Start of RECORDS SUPPLIED
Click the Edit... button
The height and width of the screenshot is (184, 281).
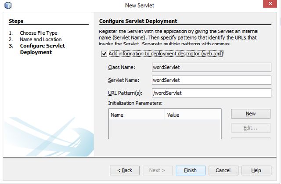pos(250,128)
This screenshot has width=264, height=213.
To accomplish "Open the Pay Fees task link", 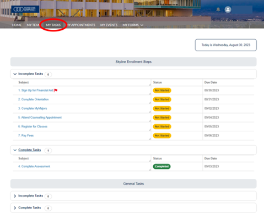I will click(26, 136).
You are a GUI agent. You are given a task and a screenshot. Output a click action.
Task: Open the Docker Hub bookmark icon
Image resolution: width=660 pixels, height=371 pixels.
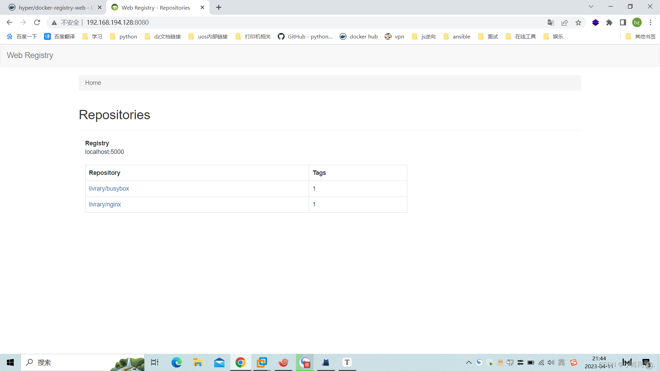coord(343,37)
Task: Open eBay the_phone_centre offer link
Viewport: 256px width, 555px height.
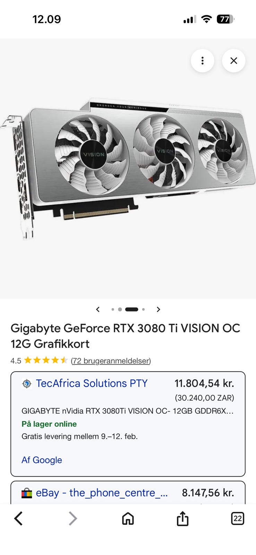Action: (x=102, y=493)
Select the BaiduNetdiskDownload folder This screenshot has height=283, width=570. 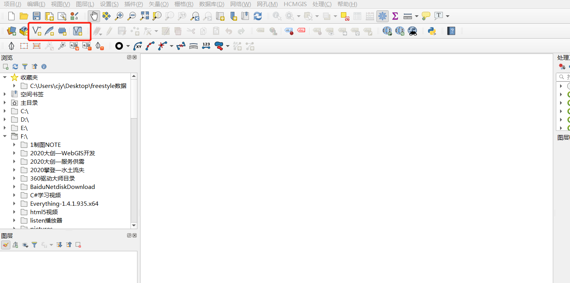[x=62, y=187]
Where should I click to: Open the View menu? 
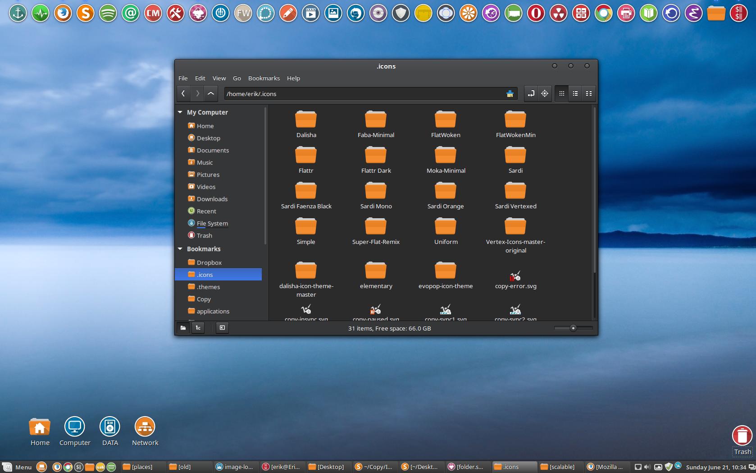pyautogui.click(x=219, y=78)
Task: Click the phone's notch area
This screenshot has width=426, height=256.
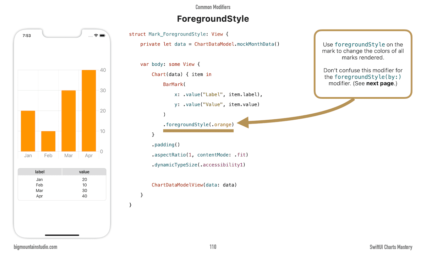Action: coord(62,33)
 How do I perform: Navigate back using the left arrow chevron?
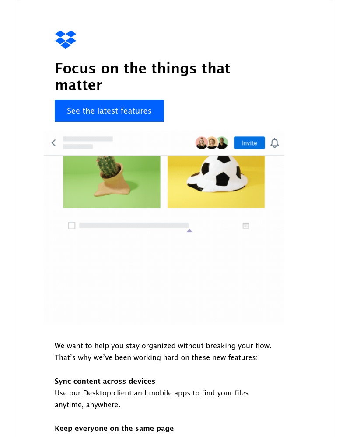(x=53, y=142)
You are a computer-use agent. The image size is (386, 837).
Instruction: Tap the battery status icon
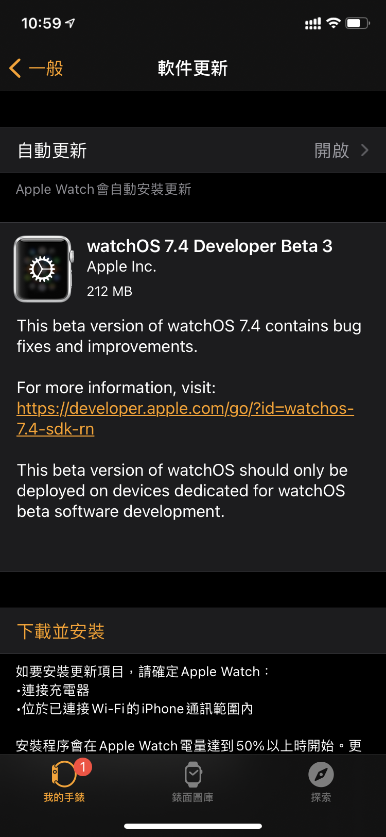click(358, 23)
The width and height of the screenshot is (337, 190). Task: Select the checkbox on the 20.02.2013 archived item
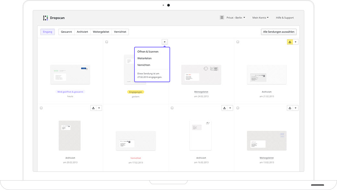[41, 108]
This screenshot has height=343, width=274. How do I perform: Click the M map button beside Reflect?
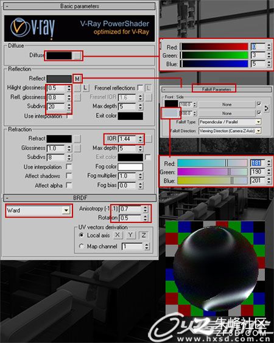[77, 79]
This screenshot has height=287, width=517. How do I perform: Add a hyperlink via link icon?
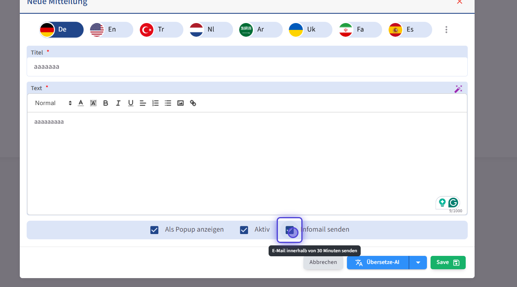click(x=193, y=103)
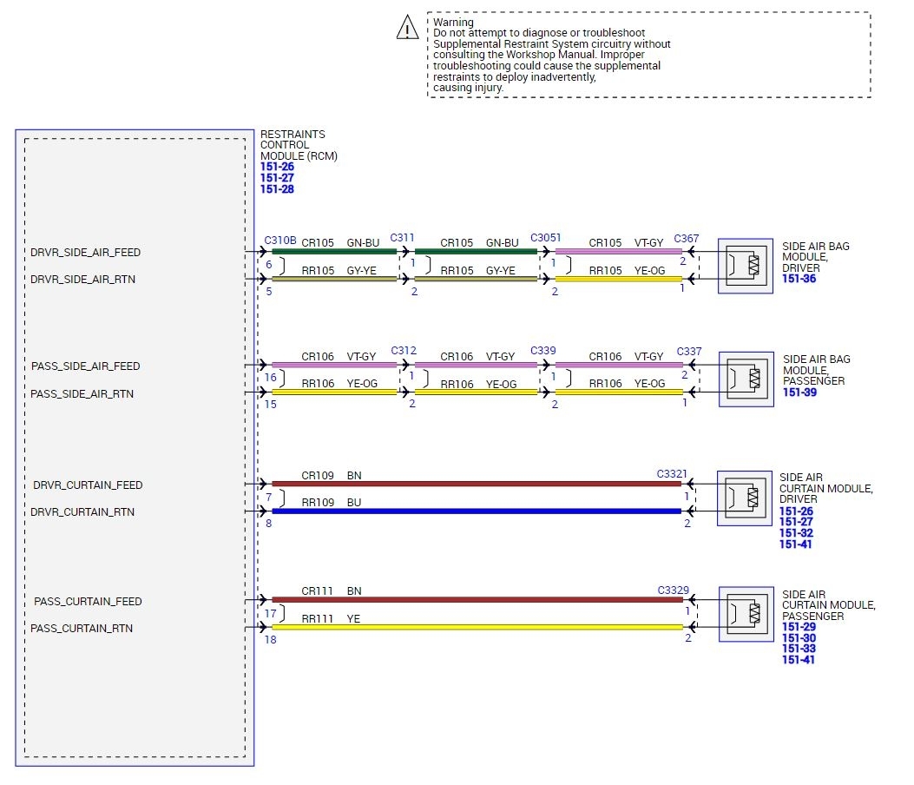Click connector C3051 label

[x=546, y=237]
End of RECORDS SUPPLIED
Only a number is wanted. How many lines of the entries above carry "agent"?

2